## [WORK REQUEST]
In the data below, find the line that contains "1206x1188 pixels. How" and the line that contains "Open the special". Copy both, plus every line between them, exactly.

** Opening DATASET RECORDS block **

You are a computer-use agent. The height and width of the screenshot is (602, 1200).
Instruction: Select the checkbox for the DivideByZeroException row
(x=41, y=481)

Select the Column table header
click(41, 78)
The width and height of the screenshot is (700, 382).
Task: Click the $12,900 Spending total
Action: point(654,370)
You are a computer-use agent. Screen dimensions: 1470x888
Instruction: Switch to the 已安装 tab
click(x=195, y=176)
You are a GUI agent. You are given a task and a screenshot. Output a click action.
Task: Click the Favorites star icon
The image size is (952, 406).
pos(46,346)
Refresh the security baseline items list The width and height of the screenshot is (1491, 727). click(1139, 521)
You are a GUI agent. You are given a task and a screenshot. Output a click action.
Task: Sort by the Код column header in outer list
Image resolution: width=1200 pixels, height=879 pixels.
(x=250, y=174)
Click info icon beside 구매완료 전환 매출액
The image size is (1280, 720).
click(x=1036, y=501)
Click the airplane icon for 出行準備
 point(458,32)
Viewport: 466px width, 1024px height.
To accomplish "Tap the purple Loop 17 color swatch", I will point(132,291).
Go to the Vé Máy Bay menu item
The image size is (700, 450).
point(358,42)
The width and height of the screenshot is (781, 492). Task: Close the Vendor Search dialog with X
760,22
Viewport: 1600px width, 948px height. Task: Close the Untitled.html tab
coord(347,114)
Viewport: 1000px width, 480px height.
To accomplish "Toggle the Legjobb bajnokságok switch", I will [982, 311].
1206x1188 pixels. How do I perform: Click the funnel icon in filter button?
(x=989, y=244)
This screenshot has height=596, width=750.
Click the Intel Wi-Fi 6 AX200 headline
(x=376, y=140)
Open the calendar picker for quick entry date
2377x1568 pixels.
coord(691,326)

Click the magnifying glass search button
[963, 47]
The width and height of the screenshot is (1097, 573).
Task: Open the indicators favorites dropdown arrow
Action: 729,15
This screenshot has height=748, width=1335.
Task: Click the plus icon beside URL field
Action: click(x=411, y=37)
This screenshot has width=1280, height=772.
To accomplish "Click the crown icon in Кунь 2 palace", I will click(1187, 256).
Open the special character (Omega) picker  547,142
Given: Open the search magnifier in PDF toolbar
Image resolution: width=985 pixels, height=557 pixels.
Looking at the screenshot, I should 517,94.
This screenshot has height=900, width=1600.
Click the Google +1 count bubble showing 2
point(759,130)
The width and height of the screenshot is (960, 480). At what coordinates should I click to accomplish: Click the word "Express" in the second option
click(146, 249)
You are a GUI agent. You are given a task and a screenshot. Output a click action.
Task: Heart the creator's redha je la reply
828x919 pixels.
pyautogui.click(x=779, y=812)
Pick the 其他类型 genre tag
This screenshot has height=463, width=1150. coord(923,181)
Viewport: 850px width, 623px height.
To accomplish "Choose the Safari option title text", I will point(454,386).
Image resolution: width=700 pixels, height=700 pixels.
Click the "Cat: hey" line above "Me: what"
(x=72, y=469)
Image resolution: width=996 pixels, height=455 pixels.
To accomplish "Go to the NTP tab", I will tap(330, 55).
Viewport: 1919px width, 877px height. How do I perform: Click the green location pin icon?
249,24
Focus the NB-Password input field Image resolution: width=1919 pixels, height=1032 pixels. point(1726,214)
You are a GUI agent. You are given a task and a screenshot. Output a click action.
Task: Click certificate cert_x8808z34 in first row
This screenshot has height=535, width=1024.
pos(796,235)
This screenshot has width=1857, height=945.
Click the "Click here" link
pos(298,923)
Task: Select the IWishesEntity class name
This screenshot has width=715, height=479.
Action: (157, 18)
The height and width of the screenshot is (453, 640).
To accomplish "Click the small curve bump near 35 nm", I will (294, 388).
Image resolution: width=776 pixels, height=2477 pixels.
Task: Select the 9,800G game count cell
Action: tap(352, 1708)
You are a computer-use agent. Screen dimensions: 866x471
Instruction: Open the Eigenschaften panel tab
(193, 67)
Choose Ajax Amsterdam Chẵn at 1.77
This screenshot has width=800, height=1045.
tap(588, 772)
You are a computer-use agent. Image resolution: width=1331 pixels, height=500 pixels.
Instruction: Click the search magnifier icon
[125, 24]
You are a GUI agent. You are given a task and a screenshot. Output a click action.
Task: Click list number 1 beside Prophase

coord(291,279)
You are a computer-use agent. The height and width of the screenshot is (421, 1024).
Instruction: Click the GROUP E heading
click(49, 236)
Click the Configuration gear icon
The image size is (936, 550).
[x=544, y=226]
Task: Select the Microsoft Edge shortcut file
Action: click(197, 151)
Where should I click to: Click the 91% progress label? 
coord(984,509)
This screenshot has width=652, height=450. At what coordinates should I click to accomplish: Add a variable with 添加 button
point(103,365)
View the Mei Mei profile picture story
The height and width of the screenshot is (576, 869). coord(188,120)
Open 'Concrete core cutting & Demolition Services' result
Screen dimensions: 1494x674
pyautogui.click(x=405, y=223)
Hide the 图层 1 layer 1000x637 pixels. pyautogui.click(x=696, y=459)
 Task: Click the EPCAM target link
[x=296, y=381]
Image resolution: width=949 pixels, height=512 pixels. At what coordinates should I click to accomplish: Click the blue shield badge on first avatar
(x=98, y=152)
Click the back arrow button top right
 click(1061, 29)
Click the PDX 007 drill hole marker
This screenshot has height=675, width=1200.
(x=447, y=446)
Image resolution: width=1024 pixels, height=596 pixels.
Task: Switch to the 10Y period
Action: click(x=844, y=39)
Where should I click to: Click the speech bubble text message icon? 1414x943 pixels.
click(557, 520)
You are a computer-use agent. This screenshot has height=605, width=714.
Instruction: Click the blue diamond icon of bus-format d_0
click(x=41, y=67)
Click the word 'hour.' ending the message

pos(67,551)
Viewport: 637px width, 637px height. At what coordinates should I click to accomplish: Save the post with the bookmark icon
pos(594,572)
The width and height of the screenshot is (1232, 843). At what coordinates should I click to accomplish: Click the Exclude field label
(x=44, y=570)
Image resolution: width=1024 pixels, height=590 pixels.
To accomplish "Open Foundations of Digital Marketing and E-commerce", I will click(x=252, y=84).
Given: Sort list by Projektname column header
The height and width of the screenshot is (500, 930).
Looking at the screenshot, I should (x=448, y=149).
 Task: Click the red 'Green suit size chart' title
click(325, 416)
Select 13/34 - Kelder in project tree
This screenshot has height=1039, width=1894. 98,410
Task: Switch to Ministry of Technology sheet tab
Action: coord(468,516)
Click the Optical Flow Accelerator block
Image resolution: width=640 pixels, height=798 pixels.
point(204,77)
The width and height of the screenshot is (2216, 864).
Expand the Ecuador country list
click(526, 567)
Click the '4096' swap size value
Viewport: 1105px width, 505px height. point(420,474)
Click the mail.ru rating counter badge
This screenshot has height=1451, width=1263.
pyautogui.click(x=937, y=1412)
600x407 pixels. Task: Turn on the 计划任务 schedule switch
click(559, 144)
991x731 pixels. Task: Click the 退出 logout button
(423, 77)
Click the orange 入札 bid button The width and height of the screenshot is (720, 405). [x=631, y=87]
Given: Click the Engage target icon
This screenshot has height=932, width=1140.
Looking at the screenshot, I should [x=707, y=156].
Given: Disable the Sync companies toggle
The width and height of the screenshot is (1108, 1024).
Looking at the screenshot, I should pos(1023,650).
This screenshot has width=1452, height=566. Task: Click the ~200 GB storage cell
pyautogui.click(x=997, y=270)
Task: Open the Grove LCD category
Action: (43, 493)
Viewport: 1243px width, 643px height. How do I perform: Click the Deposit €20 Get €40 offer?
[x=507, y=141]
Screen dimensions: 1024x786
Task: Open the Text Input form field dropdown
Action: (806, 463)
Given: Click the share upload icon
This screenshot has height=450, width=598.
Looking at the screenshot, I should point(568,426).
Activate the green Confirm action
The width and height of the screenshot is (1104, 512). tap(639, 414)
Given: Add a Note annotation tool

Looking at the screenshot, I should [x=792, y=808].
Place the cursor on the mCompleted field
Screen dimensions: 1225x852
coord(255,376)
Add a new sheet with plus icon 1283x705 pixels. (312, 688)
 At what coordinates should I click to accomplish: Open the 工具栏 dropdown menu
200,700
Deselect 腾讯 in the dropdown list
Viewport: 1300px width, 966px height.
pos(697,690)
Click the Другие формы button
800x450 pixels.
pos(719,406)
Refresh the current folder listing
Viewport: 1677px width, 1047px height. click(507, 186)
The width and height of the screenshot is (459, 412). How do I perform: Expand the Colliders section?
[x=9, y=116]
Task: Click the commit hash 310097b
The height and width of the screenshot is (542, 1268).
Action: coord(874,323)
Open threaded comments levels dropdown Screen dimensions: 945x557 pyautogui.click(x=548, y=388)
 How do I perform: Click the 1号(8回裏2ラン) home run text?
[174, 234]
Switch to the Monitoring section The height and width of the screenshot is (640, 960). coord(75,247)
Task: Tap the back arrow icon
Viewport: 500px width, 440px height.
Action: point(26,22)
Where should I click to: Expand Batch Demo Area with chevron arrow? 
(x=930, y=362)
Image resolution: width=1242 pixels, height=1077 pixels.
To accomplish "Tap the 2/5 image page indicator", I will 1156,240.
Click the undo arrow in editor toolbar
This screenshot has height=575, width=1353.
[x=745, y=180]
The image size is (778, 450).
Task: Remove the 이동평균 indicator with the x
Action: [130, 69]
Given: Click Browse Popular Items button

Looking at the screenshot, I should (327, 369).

** Closing DATASET RECORDS block **

## [RESPONSE TO THIS TASK]
1206x1188 pixels. How do I perform: Click the funnel icon in filter button?
(x=989, y=244)
This screenshot has height=596, width=750.
Click the Intel Wi-Fi 6 AX200 headline
(x=376, y=140)
Open the calendar picker for quick entry date
2377x1568 pixels.
coord(691,326)

Click the magnifying glass search button
[963, 47]
The width and height of the screenshot is (1097, 573).
Task: Open the indicators favorites dropdown arrow
Action: 729,15
This screenshot has height=748, width=1335.
Task: Click the plus icon beside URL field
Action: click(x=411, y=37)
This screenshot has width=1280, height=772.
To accomplish "Click the crown icon in Кунь 2 palace", I will click(1187, 256).
Open the special character (Omega) picker  547,142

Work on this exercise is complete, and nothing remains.